_Task instructions_: Scan the data below for lines containing the string "computer" and give only how many there are.

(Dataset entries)
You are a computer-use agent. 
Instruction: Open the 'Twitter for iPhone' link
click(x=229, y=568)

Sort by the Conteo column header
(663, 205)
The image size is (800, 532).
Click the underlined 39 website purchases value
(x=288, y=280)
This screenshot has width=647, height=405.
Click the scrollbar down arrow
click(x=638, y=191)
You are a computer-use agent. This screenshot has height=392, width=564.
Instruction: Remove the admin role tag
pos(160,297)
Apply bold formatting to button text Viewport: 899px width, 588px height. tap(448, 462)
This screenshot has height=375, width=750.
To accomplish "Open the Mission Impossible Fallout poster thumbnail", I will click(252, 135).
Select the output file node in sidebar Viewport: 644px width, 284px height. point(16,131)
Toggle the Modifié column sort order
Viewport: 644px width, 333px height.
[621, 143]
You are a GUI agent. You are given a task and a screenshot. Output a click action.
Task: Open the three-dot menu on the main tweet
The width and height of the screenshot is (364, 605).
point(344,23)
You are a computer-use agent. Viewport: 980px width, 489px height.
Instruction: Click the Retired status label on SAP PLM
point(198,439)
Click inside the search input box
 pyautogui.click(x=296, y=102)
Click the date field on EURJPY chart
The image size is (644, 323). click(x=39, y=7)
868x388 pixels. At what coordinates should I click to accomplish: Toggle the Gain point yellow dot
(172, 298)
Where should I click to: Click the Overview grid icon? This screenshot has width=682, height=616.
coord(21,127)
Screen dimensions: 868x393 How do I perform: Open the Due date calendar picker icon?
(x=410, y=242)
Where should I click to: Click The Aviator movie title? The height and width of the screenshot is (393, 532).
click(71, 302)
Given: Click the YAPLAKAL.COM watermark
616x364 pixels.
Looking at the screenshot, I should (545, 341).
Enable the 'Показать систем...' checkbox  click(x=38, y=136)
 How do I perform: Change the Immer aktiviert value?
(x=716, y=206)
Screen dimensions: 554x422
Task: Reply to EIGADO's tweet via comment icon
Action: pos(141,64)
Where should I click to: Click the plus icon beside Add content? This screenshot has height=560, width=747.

_Task answer_: 3